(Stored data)
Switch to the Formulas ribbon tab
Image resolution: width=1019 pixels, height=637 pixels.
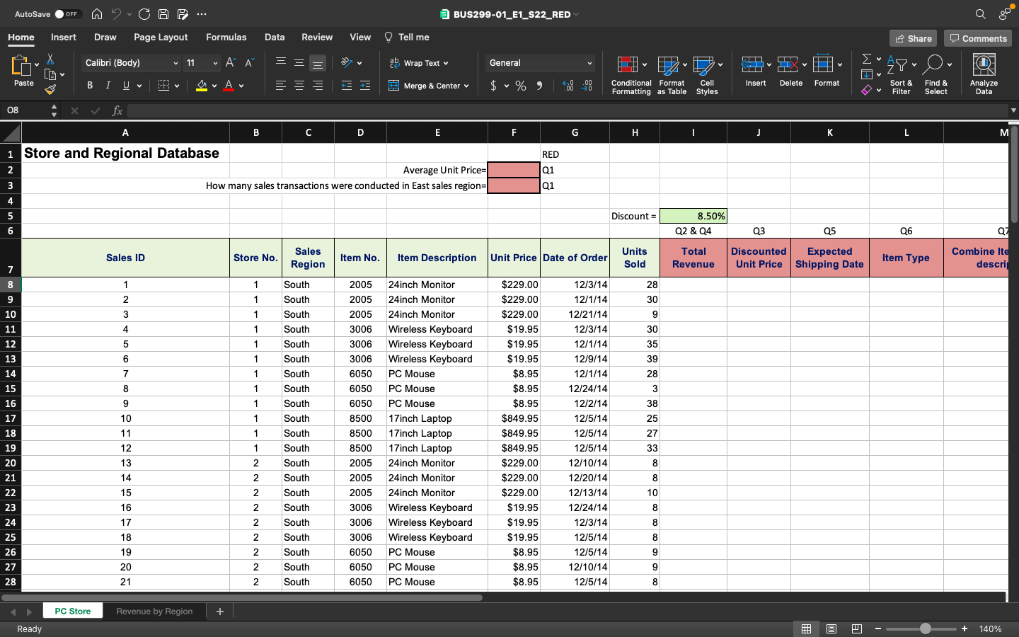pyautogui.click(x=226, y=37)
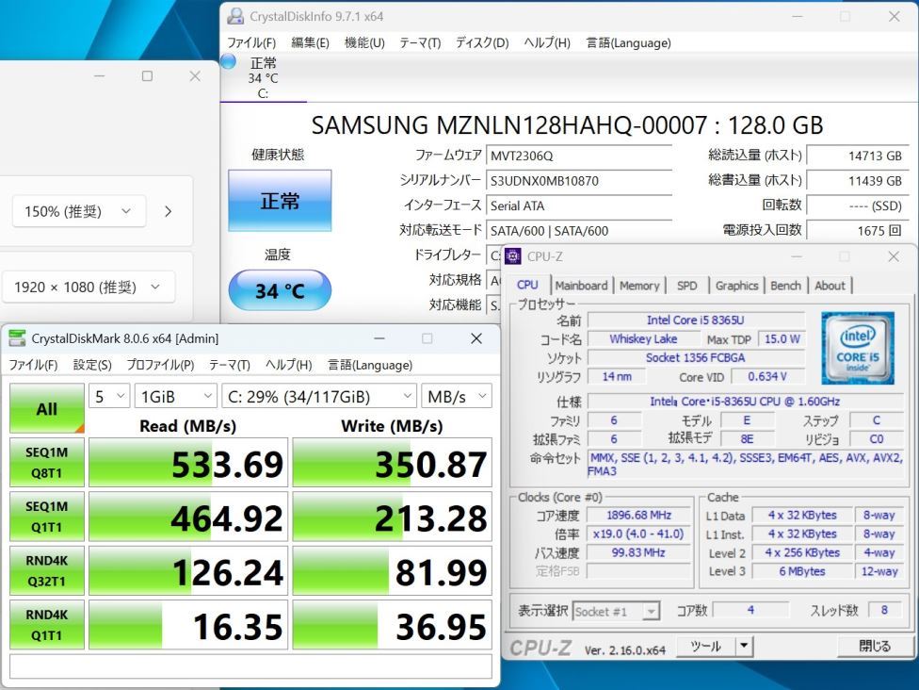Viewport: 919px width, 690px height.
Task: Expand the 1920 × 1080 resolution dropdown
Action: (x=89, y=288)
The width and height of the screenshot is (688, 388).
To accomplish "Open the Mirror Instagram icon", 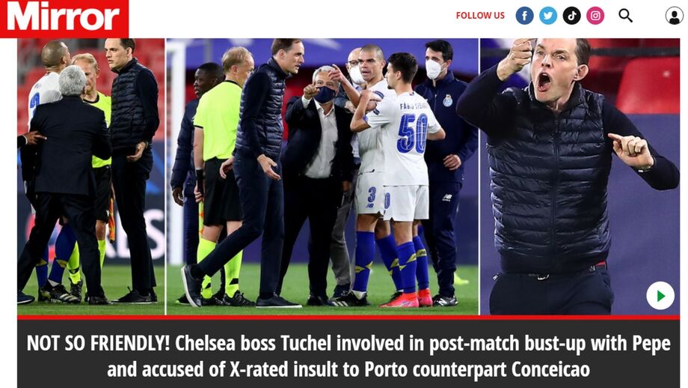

Prompt = Whenever a line holds a picture, print that line without the picture. All other data must be output exactly.

Answer space =
Switch to the Formulas ribbon tab
Image resolution: width=1019 pixels, height=637 pixels.
pyautogui.click(x=226, y=37)
Viewport: 919px width, 690px height.
Task: Expand the 1920 × 1080 resolution dropdown
Action: (x=89, y=288)
The width and height of the screenshot is (688, 388).
To accomplish "Open the Mirror Instagram icon", 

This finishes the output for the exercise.